In the subject of "solar energy" a lot of nuances and confusion. Often, newcomers to understand all unfamiliar terms at first can be difficult. But without this, it would be unwise to engage in solar power, acquiring equipment for generating solar current.

Unknowingly, you can not only choose an unsuitable panel, but also simply burn it when connected or extract too little energy from it.

Solar battery

The maximum impact from the solar panel can be obtained only by knowing how it works, what components and components it consists of and how it all connects correctly.

First, you need to understand the existing types of equipment for solar energy. Solar panels and solar collectors are two fundamentally different devices. Both of them convert the energy of the rays of the sun.

However, in the first case, at the output, the consumer receives electric energy, and in the second, thermal energy in the form of a heated coolant, i.e. solar panels are used to home heating.

The second nuance is the concept of the term “solar battery” itself. Usually, the word “battery” means a device that accumulates electricity. Or a banal heating radiator comes to mind. However, in the case of helio-batteries, the situation is radically different. They accumulate nothing in themselves.

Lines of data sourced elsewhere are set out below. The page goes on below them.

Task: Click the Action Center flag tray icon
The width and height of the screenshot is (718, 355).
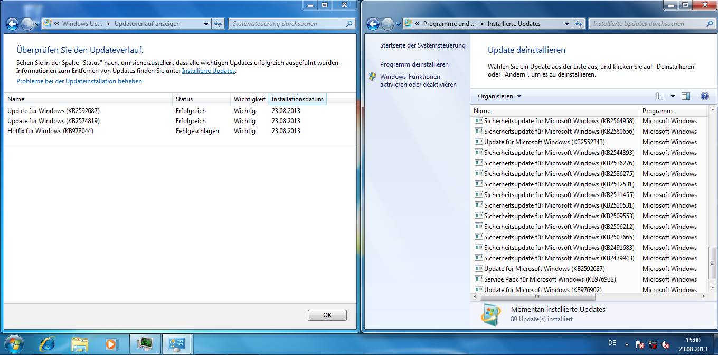Action: pyautogui.click(x=640, y=344)
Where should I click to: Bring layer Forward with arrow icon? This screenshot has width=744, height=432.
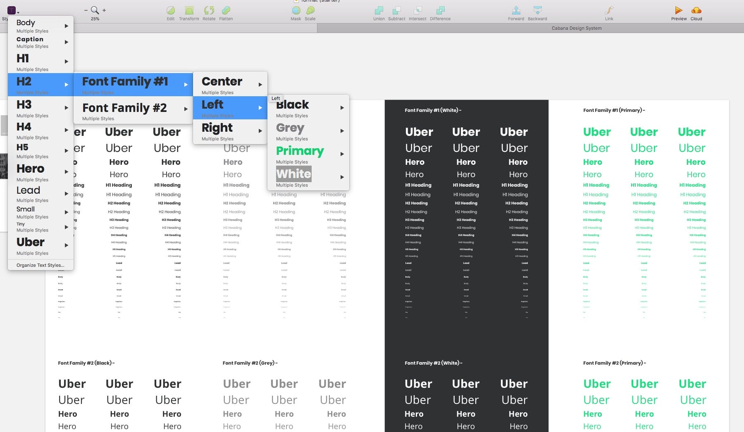click(516, 10)
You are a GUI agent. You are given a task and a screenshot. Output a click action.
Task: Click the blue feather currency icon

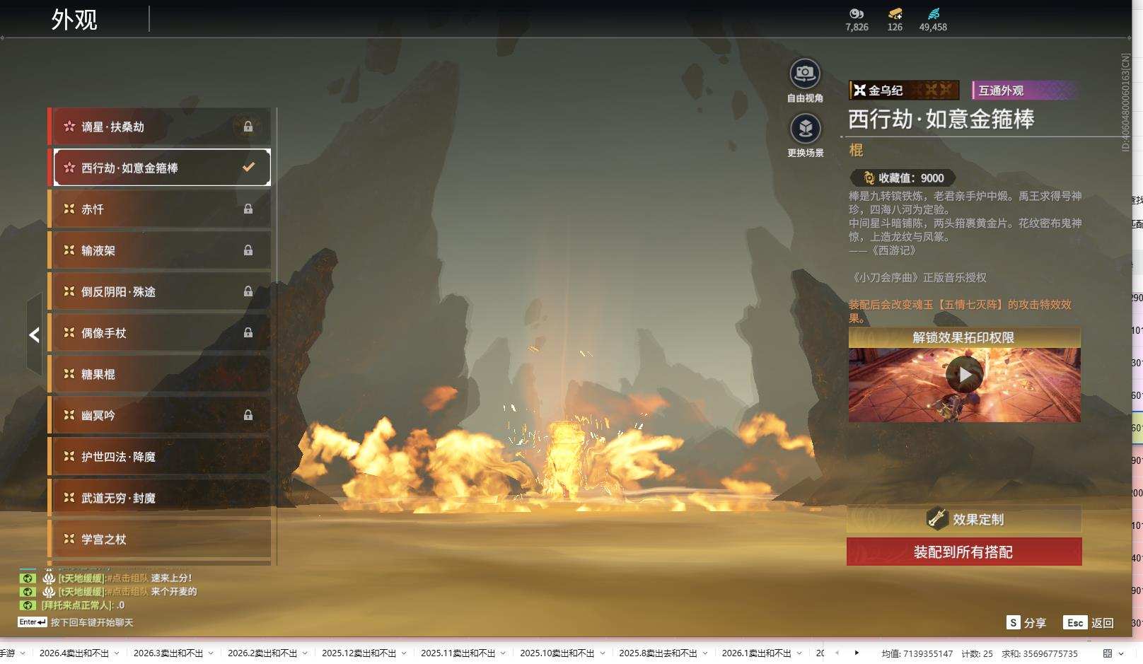[933, 13]
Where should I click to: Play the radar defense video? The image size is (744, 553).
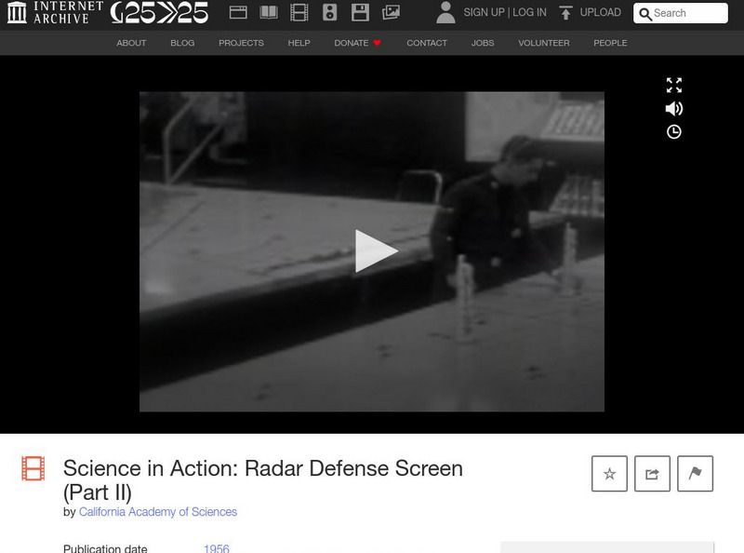click(372, 249)
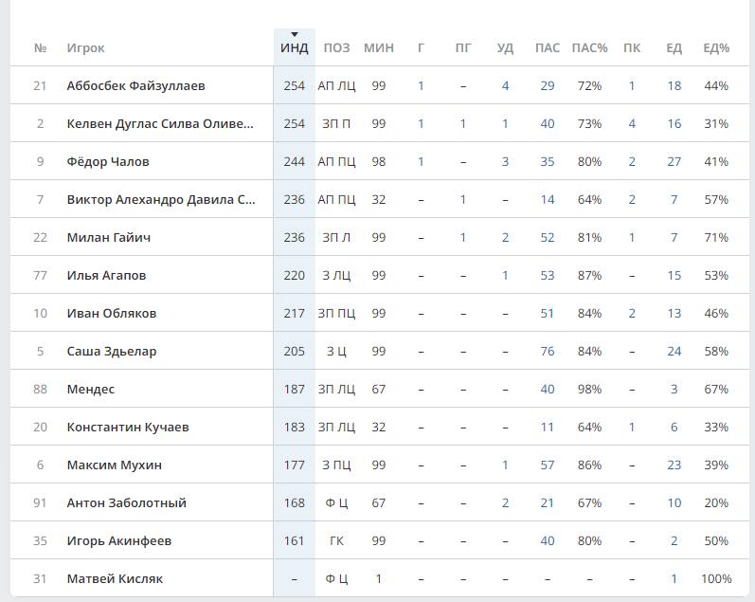Screen dimensions: 755x602
Task: Click Чалов's 27 duels value
Action: 674,162
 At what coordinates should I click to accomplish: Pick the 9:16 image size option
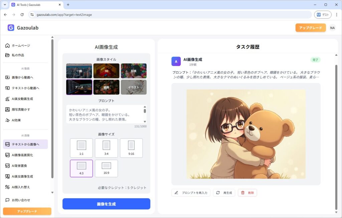131,148
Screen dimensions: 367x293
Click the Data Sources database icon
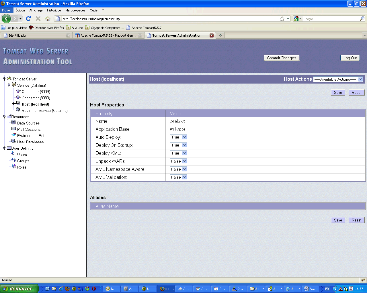click(13, 122)
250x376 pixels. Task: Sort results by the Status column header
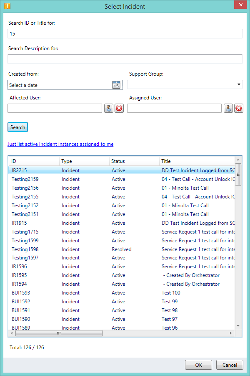[x=133, y=161]
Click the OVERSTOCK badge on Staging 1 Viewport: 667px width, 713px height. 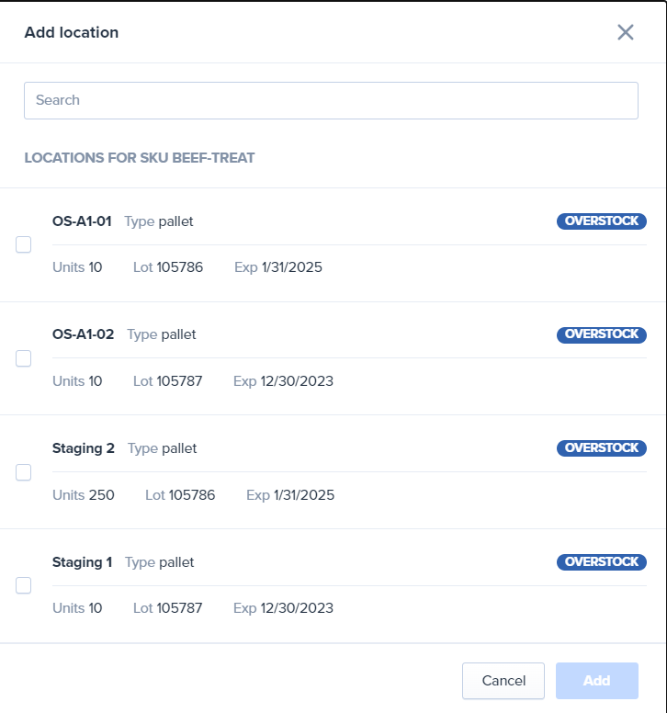pyautogui.click(x=601, y=562)
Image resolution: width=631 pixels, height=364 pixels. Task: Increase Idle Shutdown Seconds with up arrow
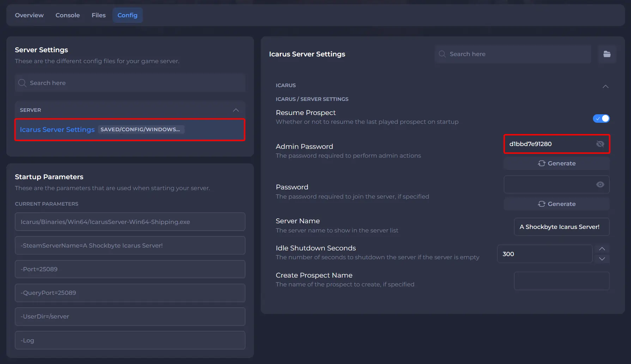[602, 249]
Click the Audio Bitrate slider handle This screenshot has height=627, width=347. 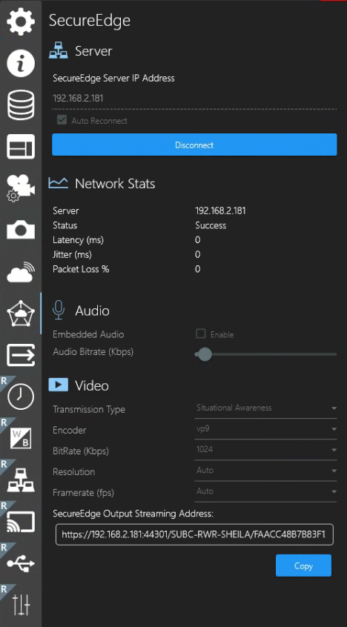pos(205,354)
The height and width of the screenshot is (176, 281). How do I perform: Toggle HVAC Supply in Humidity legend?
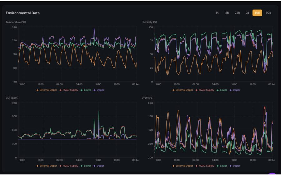click(x=205, y=90)
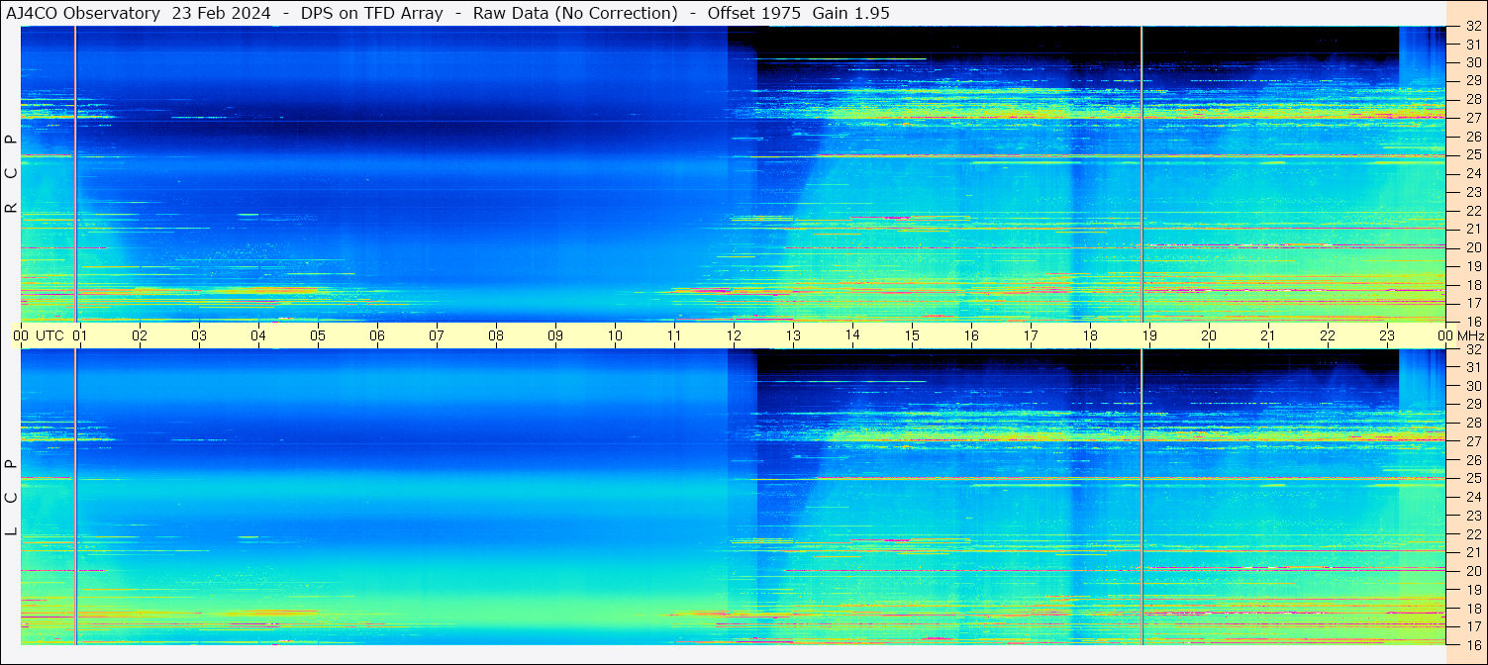
Task: Click the vertical "RCP" panel label
Action: [x=11, y=173]
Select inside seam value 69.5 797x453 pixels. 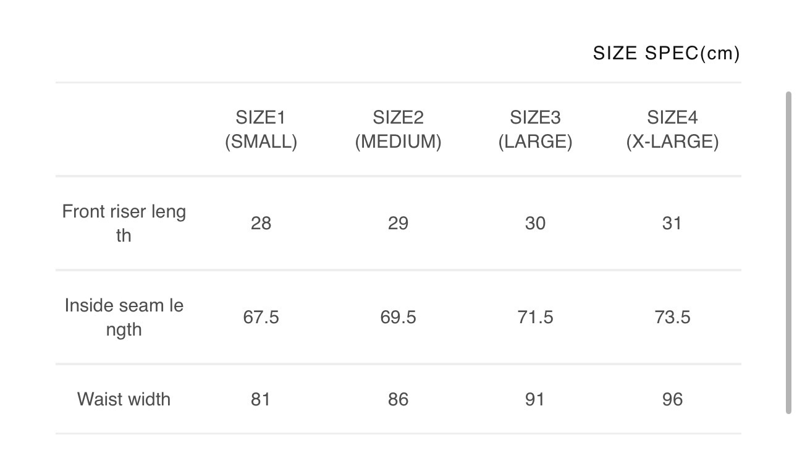tap(398, 318)
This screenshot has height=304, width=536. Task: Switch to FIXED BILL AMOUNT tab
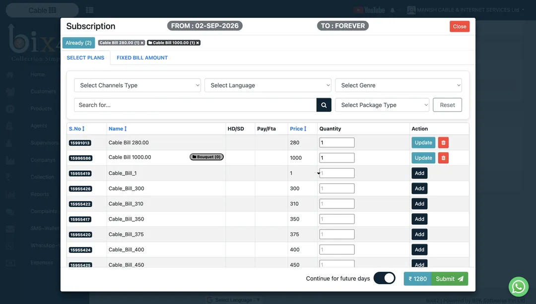click(142, 58)
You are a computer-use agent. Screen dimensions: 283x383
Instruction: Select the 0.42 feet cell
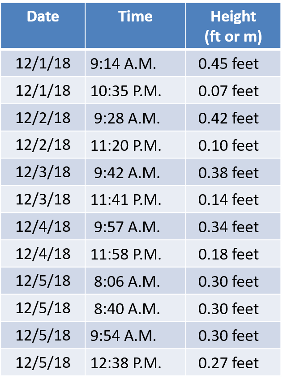coord(233,118)
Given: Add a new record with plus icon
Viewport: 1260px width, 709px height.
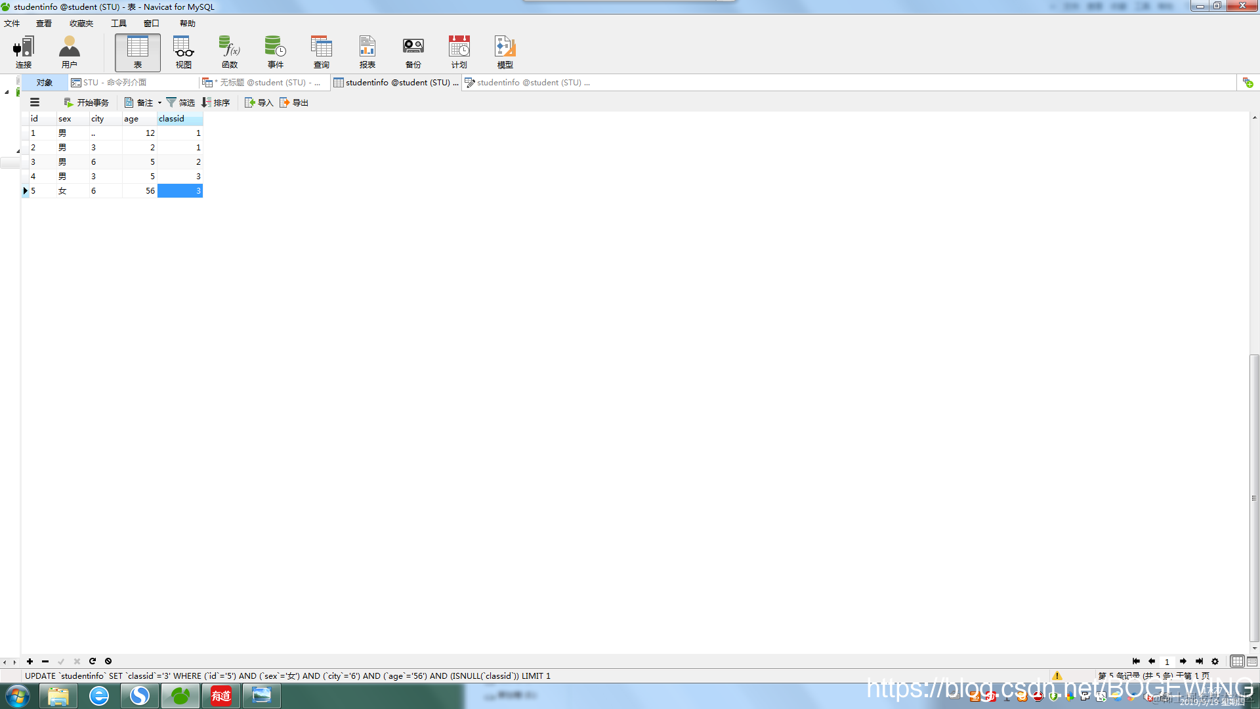Looking at the screenshot, I should [x=30, y=661].
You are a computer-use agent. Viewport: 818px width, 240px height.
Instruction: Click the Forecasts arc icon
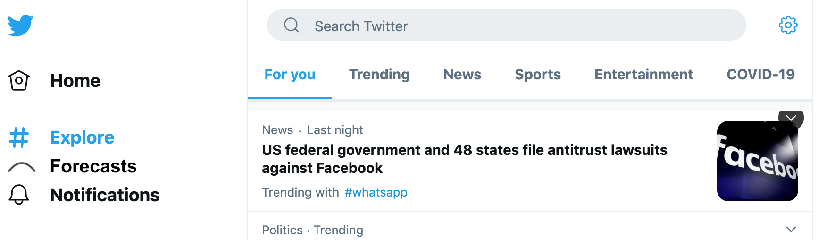pos(22,167)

The principle of operation of the solar battery

The solar panel generates a constant current. To convert it to a variable (used in everyday life), an inverter must be present in the circuit.

Solar panels are designed exclusively for generating electrical current. It, in turn, accumulates to supply the house with electricity at night, when the sun goes down beyond the horizon, already in the batteries present in the object's additional energy supply system.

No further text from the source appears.